Why would you pay a lot of money to put yourself in this much risk? Because humans are born to embrace risk and danger and without it we atrophy and die inside,

Is it abusive to put Cody in that much danger?

Because Cody is okay, I’m not really forced to reach a conclusion to the question of whether it is wrong to let my dogs live wild even at greatly increased risk from predators or getting lost. But to me the answer is obvious; dogs are much wilder than we are and if being tamed and domesticated has done us so much harm how much more harm does it do to them? If domestication is human abuse (and I totally believe it is) then it’s equally dog abuse.

Cody is totally happy in the wild, it's obvious to me from his behavior it's more than worth the risk to him and keeping him "safe" would only bring him misery.

Cody is totally happy in the wild, it’s obvious to me from his behavior it’s more than worth the risk to him and keeping him “safe” would only bring him misery–just like it would to me.

If Cody could “think” like we do I could ask him to make the choice for himself: wild and at risk or tame and safe? But he can’t think that way, or talk, so I can only judge by his actions.
Judging by his actions, his answer would be that he chooses wild, free and at increased risk. He seems to greatly dislike being on a leash but loves running wild in the woods. Every morning if I’m slow getting us out for our walk he starts to whimper and whine like I was abusing him. And, to his “mind” I am abusing him because tame is abusive and wild is normal. He doesn’t seem to care in the least about safety versus risk: Nature Is Calling, and He Must Go!!
I guess the best thing I can do is to apply the same rules and standards to him that I apply to myself, I choose to live wild and natural because it is what I was born to be and do and I can’t truly be myself or deeply happy any other way. Live Free or Die really is the motto of my life. If that’s my choice for me, and Cody is even closer to a wild creature than I am, it should be my choice for him as well
And so it is!
I guess this is going to be a three part series because this got too long. I’m so far behind on my travel posts that next I’ll do some of those and then I’ll talk to you about steps I’m taking so I can be safer. I can’t reduce my time in wild nature because it’s absolutely essential to my very fragile mental and emotional health, but standing and staring at a Mountain Lion without any form of self-defense was an eye-opener for me and common sense says don’t let it happen again. I’ll tell you what I am doing about that next time.

I would rather be ashes than dust!

I would rather that my spark should burn out
    in a brilliant blaze than it should be stifled by dry-rot.

I would rather be a superb meteor, every atom
    of me in magnificent glow, than a sleepy and permanent planet.

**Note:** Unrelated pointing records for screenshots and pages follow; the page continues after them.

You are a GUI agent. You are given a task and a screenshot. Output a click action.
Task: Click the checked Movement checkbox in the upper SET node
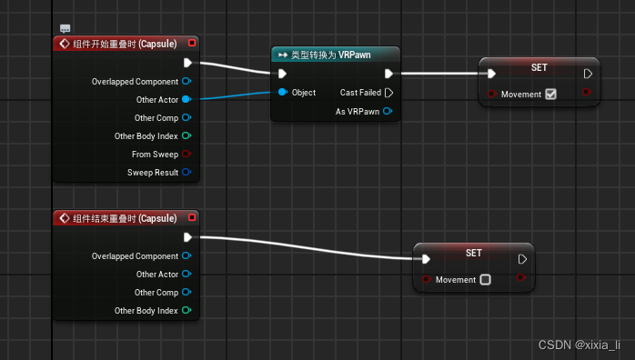click(x=550, y=94)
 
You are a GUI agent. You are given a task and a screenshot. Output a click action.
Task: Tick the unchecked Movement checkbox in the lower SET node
click(x=485, y=280)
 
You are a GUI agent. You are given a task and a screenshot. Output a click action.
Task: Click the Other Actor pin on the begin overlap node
click(x=186, y=99)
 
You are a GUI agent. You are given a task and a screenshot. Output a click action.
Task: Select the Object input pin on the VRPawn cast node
click(x=283, y=93)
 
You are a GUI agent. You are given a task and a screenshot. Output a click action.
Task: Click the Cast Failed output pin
click(x=389, y=93)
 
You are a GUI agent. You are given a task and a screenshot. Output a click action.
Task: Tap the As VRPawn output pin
click(x=388, y=111)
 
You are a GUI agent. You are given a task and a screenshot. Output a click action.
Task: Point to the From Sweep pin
click(x=186, y=154)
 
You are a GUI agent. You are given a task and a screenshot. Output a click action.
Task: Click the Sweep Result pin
click(x=186, y=172)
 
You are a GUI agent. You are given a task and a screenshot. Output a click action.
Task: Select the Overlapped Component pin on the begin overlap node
click(x=186, y=81)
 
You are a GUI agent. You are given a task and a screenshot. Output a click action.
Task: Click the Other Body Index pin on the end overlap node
click(x=186, y=311)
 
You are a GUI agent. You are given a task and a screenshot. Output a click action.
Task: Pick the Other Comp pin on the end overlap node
click(x=186, y=293)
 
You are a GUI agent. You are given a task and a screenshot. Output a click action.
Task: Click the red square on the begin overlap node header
click(x=191, y=44)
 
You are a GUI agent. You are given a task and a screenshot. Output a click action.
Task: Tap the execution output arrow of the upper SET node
click(x=588, y=74)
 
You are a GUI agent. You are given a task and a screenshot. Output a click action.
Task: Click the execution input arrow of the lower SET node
click(x=426, y=259)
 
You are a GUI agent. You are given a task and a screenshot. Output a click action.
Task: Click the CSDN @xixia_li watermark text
click(x=579, y=345)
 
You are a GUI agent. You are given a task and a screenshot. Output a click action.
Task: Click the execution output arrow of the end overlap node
click(x=187, y=237)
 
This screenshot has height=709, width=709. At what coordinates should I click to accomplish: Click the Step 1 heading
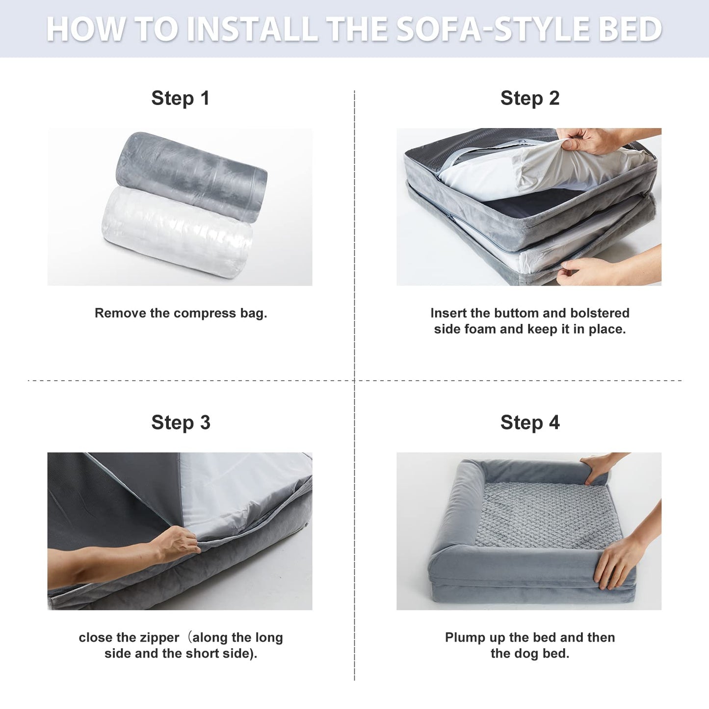point(180,98)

The function of man is to live, not to exist.
I shall not waste my days trying to prolong them.
I shall use my time.   ~Jack London

*Footnote on nature increasing empathy: Check out this page from the University of  Minnesota:

http://www.takingcharge.csh.umn.edu/enhance-your-wellbeing/environment/nature-and-us/how-does-nature-impact-our-wellbeing
A quote from the page:

“According to a series of field studies conducted by Kuo and Coley at the Human-Environment Research Lab, time spent in nature connects us to each other and the larger world….

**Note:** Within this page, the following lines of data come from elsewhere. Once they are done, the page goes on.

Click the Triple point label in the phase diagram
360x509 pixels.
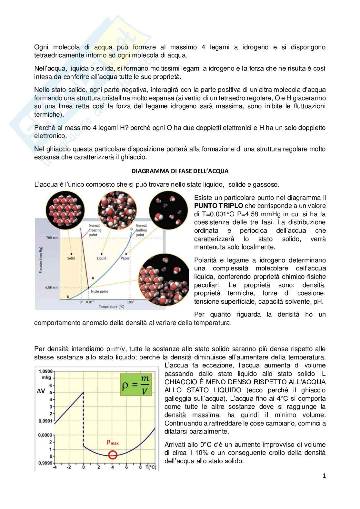[99, 291]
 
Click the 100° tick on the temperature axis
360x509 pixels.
[130, 302]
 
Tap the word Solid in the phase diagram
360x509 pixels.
[71, 258]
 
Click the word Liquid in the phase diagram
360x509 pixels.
[102, 258]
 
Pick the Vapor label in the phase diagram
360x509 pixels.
[125, 258]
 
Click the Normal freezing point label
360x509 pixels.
[95, 230]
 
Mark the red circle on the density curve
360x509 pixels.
[113, 455]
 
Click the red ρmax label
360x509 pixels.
[113, 443]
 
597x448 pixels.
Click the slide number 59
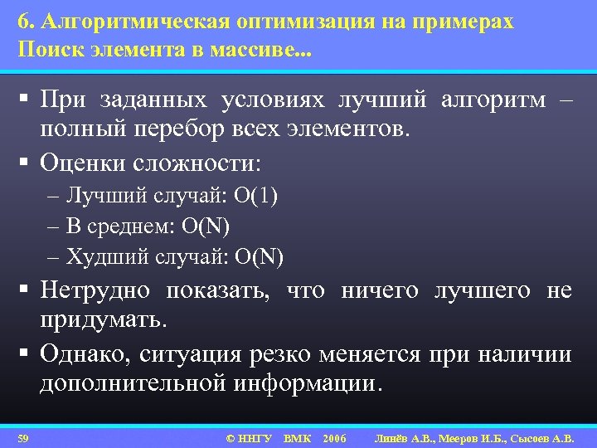click(23, 437)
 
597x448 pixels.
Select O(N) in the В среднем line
click(207, 226)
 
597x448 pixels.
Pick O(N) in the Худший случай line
click(260, 257)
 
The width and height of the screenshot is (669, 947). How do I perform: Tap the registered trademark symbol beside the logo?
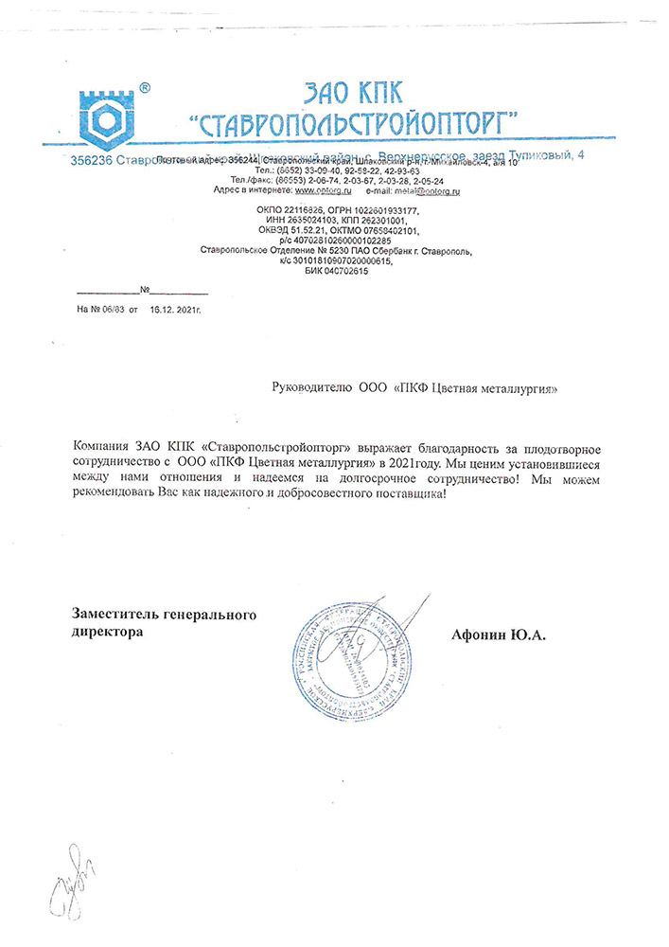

This experience of connection may be explained by studies that used fMRI to measure brain activity.  When participants viewed nature scenes, the parts of the brain associated with empathy and love lit up, but when they viewed urban scenes, the parts of the brain associated with fear and anxiety were activated. It appears as though nature inspires feelings that connect us to each other and our environment.”

Life can only be experienced on the edge.